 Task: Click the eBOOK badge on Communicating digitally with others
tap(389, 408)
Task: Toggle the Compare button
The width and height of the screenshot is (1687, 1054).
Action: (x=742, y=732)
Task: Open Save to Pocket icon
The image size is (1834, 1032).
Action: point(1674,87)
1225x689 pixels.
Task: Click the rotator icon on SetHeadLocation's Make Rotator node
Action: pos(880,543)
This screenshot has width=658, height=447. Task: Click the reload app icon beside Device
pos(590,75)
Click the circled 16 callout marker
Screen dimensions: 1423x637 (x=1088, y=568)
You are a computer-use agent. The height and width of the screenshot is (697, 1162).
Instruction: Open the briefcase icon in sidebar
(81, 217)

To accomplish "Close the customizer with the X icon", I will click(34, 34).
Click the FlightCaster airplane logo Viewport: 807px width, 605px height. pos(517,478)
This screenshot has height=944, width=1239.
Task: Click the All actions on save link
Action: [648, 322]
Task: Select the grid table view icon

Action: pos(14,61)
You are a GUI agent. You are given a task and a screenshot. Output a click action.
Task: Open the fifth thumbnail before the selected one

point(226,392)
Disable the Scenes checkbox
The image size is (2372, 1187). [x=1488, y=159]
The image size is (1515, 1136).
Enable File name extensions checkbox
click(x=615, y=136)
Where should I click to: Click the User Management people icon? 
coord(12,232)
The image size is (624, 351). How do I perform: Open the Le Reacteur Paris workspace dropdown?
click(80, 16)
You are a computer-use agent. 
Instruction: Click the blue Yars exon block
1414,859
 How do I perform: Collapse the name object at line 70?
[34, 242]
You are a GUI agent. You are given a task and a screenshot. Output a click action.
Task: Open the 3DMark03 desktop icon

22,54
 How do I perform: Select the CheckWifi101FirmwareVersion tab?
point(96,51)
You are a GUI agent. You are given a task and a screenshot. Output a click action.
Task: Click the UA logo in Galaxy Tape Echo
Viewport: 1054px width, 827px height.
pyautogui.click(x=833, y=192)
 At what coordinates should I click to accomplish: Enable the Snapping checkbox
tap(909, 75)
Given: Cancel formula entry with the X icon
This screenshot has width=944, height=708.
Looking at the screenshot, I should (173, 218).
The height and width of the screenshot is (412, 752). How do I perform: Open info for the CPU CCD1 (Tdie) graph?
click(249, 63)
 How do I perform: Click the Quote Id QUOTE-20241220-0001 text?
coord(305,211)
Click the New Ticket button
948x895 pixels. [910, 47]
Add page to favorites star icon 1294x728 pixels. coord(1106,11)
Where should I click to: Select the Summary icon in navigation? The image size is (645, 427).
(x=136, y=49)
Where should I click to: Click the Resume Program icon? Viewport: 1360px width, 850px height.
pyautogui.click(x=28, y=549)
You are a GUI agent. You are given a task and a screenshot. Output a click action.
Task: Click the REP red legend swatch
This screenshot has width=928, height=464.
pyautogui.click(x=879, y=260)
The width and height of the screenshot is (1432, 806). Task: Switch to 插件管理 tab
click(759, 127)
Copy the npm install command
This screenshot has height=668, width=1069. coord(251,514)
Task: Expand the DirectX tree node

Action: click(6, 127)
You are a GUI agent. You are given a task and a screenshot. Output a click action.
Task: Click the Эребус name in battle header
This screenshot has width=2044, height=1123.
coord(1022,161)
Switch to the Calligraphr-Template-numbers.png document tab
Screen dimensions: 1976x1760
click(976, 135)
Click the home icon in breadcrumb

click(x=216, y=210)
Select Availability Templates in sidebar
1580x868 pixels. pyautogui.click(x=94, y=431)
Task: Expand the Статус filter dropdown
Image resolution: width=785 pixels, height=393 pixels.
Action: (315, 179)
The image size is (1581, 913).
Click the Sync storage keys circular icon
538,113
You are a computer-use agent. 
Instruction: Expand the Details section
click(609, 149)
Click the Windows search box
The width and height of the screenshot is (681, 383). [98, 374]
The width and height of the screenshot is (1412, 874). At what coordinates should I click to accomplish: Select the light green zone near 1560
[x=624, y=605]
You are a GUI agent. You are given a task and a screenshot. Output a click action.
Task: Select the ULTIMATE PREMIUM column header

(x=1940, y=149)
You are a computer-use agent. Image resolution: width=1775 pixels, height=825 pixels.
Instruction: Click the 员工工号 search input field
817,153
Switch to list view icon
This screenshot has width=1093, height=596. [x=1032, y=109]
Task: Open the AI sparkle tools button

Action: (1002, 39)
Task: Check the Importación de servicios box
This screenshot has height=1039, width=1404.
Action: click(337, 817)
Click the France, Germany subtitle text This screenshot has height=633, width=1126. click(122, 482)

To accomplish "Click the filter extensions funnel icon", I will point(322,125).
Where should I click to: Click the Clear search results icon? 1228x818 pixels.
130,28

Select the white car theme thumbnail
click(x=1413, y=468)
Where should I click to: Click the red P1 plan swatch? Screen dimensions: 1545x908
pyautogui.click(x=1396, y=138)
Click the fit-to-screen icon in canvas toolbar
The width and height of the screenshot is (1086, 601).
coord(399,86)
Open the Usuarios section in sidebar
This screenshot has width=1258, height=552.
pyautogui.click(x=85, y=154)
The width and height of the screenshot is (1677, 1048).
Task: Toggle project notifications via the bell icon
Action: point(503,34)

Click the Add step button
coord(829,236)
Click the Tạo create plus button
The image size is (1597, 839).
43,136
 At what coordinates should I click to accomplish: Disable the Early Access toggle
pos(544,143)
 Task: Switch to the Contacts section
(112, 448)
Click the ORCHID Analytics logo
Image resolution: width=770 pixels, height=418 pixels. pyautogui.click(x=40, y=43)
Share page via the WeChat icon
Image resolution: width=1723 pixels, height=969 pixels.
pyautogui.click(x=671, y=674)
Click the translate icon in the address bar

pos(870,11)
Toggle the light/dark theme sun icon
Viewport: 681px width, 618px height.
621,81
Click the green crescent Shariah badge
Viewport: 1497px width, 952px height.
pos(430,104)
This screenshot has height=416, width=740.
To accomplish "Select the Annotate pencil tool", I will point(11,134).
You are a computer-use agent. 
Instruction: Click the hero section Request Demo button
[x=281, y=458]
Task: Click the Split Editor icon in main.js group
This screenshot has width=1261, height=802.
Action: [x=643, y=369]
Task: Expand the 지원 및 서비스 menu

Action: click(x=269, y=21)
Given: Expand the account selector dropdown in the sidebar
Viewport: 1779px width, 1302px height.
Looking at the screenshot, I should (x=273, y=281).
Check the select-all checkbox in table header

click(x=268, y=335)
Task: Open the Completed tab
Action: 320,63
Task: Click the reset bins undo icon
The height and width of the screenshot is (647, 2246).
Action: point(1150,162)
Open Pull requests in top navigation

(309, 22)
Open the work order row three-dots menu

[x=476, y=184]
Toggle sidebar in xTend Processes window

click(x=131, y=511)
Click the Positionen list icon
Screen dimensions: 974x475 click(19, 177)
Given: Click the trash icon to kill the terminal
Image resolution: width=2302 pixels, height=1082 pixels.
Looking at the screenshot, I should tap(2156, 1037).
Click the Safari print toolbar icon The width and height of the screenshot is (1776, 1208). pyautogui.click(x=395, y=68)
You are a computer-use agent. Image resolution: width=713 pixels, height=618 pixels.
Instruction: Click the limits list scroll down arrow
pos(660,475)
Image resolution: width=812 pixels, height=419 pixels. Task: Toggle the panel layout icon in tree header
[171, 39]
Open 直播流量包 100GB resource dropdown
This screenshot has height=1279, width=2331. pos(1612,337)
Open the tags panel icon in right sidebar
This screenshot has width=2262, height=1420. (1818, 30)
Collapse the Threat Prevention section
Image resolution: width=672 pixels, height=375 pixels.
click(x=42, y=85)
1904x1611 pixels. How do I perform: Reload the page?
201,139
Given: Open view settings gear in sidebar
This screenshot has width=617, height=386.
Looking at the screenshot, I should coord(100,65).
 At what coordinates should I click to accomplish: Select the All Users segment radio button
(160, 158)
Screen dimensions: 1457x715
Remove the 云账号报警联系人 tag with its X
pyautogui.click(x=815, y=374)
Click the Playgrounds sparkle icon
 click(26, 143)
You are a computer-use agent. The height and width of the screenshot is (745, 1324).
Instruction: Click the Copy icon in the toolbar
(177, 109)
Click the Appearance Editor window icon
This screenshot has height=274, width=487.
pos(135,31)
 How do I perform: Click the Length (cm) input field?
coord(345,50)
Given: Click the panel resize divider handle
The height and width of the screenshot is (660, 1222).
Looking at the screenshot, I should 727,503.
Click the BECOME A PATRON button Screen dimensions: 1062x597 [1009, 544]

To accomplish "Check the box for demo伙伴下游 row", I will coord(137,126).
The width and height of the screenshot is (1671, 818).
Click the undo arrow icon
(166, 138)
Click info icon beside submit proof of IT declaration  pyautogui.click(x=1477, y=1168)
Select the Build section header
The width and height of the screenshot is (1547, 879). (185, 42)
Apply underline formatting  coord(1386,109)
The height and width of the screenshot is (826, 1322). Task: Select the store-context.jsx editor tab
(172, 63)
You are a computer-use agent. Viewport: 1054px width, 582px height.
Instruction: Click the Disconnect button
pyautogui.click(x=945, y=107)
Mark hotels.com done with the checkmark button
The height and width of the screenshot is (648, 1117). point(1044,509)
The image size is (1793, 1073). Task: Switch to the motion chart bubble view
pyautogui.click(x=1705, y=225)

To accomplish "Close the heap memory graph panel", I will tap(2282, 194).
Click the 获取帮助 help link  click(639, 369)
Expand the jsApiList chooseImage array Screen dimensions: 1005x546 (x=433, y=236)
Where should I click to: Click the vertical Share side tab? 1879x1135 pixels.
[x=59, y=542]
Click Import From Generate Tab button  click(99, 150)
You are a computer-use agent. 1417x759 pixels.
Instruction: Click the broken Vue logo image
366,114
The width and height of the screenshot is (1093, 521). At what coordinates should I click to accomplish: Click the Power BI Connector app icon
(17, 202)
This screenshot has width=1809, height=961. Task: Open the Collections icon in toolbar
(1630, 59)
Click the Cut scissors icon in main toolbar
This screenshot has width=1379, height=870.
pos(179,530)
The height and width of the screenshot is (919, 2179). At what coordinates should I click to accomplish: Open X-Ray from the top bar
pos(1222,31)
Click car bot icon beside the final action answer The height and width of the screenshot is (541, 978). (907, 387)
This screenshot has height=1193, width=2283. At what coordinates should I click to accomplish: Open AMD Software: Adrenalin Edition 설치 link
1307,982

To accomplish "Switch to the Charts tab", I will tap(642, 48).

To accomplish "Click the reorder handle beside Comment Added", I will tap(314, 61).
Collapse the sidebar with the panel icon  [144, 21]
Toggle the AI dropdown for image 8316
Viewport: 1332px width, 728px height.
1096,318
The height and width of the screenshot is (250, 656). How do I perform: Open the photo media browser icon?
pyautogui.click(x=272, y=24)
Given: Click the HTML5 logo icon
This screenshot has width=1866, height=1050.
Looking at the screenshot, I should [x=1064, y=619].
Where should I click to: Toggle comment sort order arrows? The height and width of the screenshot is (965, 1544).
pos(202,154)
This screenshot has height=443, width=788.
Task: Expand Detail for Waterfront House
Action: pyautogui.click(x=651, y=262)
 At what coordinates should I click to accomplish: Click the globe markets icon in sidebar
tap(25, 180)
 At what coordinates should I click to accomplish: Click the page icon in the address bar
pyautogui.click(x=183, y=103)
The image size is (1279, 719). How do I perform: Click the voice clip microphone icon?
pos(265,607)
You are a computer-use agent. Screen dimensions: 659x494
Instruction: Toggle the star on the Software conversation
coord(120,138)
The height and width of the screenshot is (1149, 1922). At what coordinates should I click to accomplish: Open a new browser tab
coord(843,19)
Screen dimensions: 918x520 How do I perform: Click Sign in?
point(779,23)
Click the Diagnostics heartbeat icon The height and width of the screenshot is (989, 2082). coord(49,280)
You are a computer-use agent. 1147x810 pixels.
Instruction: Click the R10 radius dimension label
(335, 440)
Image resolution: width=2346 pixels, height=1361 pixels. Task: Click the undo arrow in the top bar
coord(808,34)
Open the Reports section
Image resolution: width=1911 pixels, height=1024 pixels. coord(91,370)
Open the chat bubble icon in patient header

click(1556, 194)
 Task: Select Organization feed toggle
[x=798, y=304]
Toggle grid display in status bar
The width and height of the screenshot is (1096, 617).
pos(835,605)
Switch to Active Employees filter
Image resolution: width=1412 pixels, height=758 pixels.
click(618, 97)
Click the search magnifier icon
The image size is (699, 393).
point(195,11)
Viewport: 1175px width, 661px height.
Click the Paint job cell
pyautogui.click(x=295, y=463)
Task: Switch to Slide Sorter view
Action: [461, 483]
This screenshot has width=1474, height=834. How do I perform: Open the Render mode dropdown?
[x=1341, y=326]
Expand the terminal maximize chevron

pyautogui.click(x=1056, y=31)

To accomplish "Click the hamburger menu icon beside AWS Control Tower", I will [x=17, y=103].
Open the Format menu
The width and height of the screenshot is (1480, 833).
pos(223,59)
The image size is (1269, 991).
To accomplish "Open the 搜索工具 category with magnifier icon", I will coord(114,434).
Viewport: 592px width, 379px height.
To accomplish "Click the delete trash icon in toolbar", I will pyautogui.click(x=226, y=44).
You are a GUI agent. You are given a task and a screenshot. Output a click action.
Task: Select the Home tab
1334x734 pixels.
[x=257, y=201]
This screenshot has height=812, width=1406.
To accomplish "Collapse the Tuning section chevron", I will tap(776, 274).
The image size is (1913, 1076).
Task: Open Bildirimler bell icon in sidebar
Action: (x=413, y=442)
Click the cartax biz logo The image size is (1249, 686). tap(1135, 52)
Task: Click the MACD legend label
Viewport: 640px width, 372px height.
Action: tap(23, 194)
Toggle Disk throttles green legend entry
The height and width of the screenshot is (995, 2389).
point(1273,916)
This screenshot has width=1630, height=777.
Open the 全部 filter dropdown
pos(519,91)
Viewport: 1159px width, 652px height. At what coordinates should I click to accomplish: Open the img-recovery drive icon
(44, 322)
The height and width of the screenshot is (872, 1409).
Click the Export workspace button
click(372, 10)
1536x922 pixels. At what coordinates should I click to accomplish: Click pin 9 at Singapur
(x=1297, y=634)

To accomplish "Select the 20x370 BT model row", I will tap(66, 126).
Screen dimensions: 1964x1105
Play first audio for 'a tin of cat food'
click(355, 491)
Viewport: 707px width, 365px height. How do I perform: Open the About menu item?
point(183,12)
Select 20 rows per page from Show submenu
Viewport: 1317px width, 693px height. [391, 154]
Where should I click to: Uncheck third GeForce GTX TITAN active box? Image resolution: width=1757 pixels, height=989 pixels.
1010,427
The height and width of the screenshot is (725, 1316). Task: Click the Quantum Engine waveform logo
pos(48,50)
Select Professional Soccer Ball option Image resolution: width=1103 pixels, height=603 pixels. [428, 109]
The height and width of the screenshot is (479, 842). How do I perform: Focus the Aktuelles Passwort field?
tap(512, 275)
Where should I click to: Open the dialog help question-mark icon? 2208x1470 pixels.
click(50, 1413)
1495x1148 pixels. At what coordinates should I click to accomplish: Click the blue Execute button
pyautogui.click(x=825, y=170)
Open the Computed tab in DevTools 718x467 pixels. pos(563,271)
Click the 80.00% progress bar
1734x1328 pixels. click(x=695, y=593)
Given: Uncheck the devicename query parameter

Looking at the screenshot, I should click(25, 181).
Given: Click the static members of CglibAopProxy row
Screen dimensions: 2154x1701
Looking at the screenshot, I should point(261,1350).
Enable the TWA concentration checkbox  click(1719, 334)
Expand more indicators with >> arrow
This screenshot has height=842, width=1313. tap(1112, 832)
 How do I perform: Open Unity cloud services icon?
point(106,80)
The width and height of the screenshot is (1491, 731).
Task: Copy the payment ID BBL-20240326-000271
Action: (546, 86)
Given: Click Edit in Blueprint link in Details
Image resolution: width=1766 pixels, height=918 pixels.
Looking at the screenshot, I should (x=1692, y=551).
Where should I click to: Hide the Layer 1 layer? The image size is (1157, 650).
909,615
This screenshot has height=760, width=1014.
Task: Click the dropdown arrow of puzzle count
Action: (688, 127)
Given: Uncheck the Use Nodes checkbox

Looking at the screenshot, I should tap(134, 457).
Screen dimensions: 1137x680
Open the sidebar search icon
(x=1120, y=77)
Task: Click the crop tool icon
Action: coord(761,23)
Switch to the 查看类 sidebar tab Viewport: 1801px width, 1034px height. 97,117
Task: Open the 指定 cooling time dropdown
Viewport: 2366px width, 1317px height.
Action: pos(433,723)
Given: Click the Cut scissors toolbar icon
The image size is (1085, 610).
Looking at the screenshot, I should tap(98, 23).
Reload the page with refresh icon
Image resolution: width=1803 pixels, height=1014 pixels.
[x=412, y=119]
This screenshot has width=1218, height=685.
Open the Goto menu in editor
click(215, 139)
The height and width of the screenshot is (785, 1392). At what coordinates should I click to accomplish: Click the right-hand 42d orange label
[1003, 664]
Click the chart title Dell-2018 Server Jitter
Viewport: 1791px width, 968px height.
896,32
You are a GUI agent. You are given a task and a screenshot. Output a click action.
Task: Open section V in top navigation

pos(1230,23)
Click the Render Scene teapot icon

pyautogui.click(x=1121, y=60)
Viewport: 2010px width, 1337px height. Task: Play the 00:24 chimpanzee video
-- -- --
TASK STATEMENT >>
Which lines of the records above contain the word "trash"? Report each one.

RESPONSE >>
Given: Click the trash icon to kill the terminal
To accomplish "Click the delete trash icon in toolbar", I will pyautogui.click(x=226, y=44).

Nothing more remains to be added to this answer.